Başka bir devlette bulunması.

3. Tahkim anlaşmasının dayanağını oluşturan asıl sözleşmeye taraf olan şirket ortaklarından en az birinin yabancı sermayeyi teşvik mevzuatına göre yabancı sermaye getirmiş olması veya bu sözleşmenin uygulanabilmesi için yurt dışından sermaye sağlanması amacıyla kredi ve/veya güvence sözleşmeleri yapılmasının gerekli olması.

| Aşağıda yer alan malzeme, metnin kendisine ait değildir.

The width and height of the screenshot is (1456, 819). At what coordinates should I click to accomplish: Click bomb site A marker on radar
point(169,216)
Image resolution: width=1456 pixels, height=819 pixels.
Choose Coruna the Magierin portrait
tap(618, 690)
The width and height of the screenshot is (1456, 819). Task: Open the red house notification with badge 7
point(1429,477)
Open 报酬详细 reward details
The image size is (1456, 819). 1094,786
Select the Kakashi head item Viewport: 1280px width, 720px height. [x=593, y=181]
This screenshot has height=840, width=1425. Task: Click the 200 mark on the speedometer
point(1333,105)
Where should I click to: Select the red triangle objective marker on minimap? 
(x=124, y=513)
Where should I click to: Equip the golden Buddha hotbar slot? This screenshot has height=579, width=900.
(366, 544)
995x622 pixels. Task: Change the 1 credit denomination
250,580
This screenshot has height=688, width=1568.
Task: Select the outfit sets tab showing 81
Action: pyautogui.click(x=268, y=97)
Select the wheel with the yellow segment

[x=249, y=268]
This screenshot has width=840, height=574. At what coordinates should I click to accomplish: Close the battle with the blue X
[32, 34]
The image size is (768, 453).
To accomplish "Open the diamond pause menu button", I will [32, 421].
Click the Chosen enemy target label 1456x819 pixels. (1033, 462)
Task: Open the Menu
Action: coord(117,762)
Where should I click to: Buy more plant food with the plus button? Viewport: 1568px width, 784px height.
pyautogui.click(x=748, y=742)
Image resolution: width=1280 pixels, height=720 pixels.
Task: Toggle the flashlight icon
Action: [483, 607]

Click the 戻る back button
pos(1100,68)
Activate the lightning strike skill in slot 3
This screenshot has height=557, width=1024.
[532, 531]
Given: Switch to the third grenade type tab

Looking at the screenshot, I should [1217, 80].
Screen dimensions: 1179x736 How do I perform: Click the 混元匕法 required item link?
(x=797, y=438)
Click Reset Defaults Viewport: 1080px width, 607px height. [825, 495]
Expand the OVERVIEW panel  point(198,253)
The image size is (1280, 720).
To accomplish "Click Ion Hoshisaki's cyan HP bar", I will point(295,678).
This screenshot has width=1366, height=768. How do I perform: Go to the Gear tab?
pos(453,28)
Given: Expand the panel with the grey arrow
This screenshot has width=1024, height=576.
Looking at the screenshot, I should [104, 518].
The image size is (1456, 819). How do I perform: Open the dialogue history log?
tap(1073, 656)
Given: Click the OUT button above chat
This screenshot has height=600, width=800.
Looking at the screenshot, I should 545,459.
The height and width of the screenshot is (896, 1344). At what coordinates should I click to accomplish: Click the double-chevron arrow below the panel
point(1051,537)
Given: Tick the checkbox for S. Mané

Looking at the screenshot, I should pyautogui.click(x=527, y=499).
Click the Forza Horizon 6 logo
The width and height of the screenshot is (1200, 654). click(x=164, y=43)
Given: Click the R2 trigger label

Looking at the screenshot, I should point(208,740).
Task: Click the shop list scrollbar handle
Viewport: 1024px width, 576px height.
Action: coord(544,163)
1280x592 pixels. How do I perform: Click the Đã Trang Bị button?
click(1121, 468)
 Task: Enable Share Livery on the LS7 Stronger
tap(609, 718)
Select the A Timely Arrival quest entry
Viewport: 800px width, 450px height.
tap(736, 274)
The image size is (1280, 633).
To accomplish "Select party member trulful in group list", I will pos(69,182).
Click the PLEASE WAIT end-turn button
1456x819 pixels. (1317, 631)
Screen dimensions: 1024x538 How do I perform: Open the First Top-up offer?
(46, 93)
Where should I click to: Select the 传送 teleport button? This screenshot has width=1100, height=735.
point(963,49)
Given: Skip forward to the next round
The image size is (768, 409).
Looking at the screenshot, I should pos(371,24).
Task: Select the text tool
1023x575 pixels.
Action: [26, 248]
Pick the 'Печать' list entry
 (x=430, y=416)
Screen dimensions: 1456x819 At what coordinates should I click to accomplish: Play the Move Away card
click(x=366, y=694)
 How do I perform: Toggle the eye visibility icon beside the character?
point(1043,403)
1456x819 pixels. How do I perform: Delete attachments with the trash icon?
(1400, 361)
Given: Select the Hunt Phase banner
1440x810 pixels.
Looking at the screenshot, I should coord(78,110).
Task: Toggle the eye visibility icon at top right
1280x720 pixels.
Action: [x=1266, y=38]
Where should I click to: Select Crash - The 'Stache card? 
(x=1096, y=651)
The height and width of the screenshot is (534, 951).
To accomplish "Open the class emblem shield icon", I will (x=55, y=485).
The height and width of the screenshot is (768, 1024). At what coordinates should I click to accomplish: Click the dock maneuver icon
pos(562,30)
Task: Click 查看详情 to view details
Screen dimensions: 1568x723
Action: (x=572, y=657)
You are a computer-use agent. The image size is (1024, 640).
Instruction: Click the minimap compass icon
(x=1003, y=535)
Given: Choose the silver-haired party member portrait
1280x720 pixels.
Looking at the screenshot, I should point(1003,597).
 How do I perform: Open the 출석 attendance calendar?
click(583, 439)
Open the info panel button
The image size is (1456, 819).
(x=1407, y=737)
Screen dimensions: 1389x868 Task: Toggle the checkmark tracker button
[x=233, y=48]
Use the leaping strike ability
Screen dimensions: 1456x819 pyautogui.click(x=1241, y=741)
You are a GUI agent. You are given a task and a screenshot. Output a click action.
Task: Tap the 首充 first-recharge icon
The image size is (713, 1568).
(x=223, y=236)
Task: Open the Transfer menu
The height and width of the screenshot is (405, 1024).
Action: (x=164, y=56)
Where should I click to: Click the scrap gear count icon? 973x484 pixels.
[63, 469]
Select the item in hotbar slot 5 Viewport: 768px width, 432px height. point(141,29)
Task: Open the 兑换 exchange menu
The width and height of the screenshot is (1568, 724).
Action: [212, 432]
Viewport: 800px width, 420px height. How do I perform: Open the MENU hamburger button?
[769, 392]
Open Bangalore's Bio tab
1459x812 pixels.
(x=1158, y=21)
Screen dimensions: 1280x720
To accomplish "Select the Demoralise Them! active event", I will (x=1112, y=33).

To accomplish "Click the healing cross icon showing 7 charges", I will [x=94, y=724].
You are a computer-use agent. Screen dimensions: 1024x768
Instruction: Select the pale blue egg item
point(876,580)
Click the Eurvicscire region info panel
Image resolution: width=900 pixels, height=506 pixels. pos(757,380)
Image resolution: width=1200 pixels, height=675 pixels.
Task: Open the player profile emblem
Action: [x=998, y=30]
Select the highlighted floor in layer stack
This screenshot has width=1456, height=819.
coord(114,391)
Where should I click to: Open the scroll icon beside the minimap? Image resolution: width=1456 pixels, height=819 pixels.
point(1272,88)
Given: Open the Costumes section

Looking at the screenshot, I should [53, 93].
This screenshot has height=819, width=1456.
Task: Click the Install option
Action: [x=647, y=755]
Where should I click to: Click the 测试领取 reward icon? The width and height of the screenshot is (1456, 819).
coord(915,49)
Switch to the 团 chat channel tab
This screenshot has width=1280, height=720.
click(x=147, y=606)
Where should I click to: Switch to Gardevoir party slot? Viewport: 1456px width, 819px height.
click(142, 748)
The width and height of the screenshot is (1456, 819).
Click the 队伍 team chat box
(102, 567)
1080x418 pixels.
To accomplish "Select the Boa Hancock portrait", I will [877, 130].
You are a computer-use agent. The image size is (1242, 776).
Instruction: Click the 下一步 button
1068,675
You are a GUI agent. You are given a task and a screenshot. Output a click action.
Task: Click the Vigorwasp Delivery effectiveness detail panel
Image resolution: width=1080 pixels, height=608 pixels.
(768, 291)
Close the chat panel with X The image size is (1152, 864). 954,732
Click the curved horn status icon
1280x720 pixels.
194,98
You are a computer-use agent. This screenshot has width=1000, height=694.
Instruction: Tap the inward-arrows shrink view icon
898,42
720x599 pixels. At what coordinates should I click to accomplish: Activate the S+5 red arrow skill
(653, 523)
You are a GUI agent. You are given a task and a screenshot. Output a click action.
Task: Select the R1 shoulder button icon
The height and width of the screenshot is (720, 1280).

4. Tahkim anlaşmasının dayanağını oluşturan asıl sözleşme veya hukukî ilişkinin, bir ülkeden diğerine sermaye veya mal geçişini gerçekleştirmesi.

Milli tahkim ise Hukuk Muhakemeleri Kanunu’nun (“HMK”)11. kısmında düzenlenmiştir. HMK’nın 407. maddesi, bu kanunun uygulanma alanını yabancılık unsuru içermeyen ve tahkim yerinin Türkiye olarak belirlendiği uyuşmazlıklar olarak sınırlar.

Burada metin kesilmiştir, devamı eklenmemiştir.